You think that you have prepared a nail-biting lecture of suspense about every war in which the United States has fought, and, by the War of 1812, your students are staring out the window, hoping for a superhero to fly in and rescue them from the classroom.
Even for the most dedicated of students, books and lectures get boring.
Keeping lessons fresh and challenging means keeping them interactive, and given it is almost 2013, incorporating this task is actually much easier than ignoring it.
The incorporation of technology into classroom settings has shown a positive impact on the attention and scores of students. Students at risk of failure in education have been shown to engage and absorb material better with the use of technology, while technology in the classroom has also helped students with autism communicate more effectively.
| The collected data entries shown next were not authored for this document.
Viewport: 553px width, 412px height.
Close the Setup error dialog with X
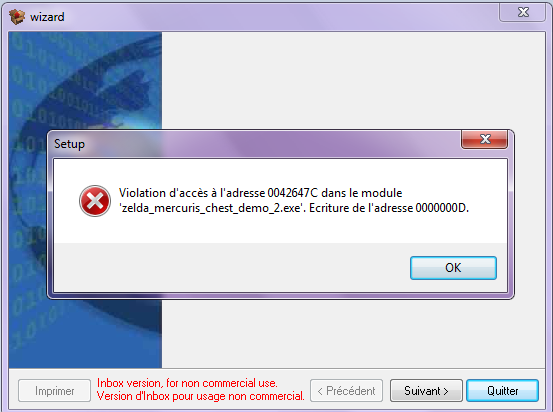pyautogui.click(x=485, y=139)
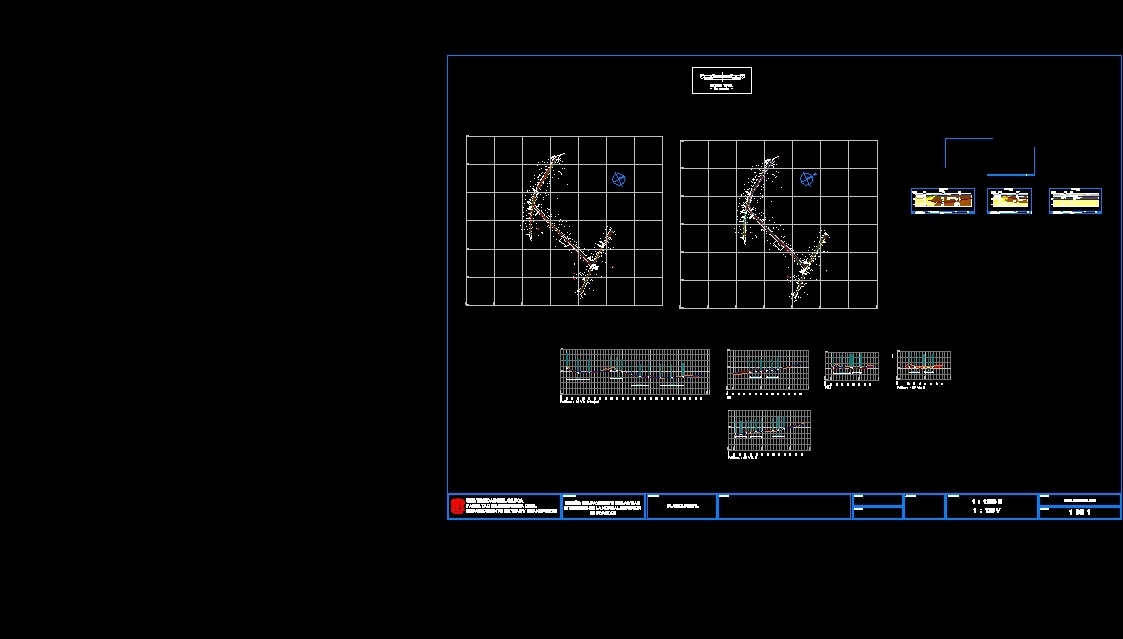Click the leftmost stratigraphy legend box

pos(942,200)
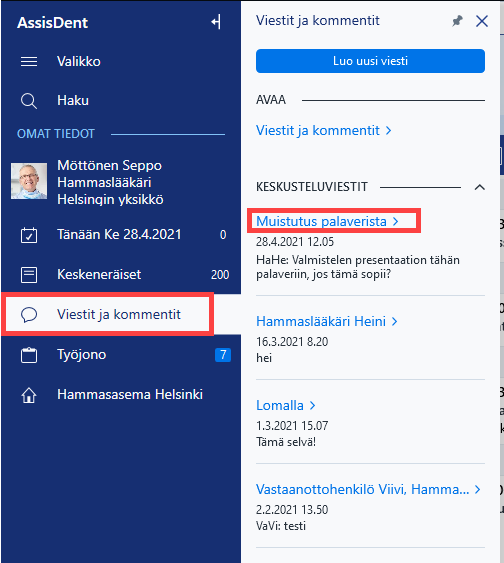The image size is (504, 563).
Task: Close the Viestit ja kommentit panel
Action: (x=482, y=21)
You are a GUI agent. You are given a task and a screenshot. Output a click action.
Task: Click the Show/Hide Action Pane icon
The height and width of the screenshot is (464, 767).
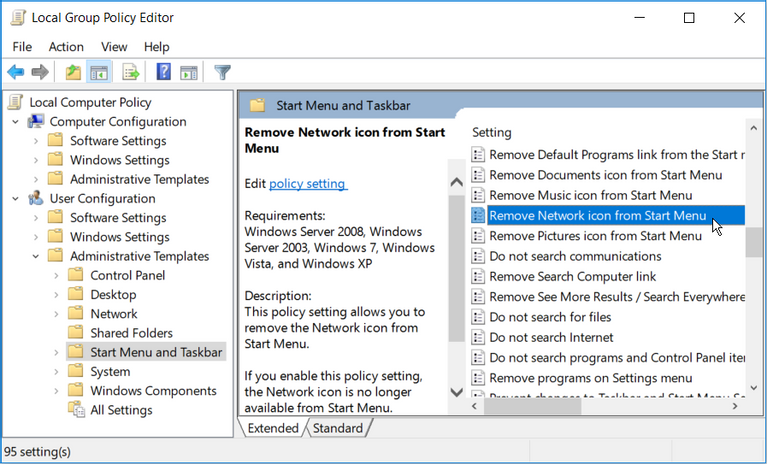[x=188, y=72]
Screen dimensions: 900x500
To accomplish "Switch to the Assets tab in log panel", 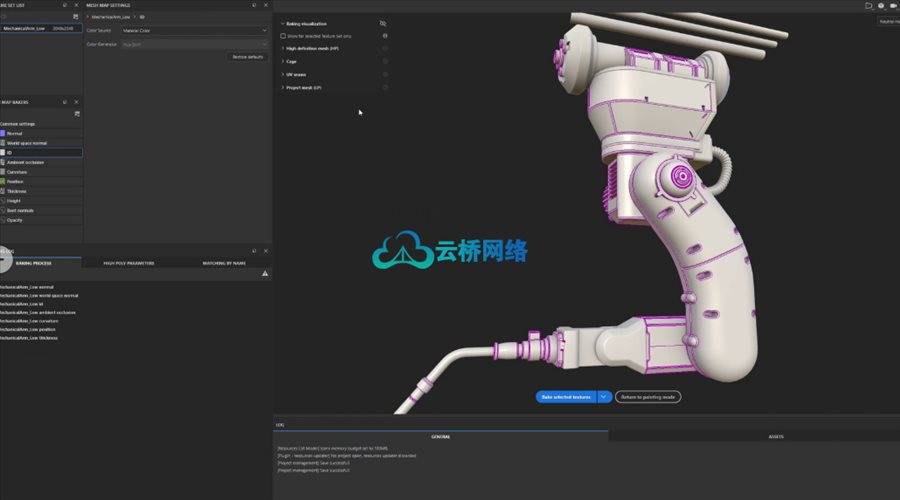I will tap(776, 437).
Below are some advances in 2012 which have changed the face of education and how students interact with technology, and each other:
The Kineo Tablet: an 8-inch 1.3 GHz dual-core tablet aimed at schools that starts at $299. Kineo can work with a school’s other assessment and instructional software.
Toys R Us Tabeo: A $150 tablet aimed at upscaling the child device category dominated by LeapFrog and VTech, the Tabeo is a 7-inch Android 4.0 ICS tablet. It has 4 GB of storage and built-in Wi-Fi. It also has as access to a curated app store, which includes 7,000 free apps and thousands available for purchase.
Fuhu Nabi 2: This $199 tablet is a powerhouse in comparison to other tablets within the Android market. To summarize, it’s basically a Google Nexus 7 but for kids.
Kuno: This 10-inch tablet is for the modern educator, running Ice Cream Sandwich on top of a 1.2 GHz ARM A8 chip, 1 GB RAM, and 16 GB of storage. The CurriculumLoft software helps teachers manage classrooms and is easily supported. This may be why several townships across the country have incorporated it into their systems.
iPad: This is listed last because it gets the most attention naturally, and because this author believes the quality of Apple is slowly dissipating (opinion). The new iPad Mini promotes a 7.9-inch display, 10 hour battery life, and access to the Apple App store which has literally thousands of teaching aids and interactive tools for every classroom.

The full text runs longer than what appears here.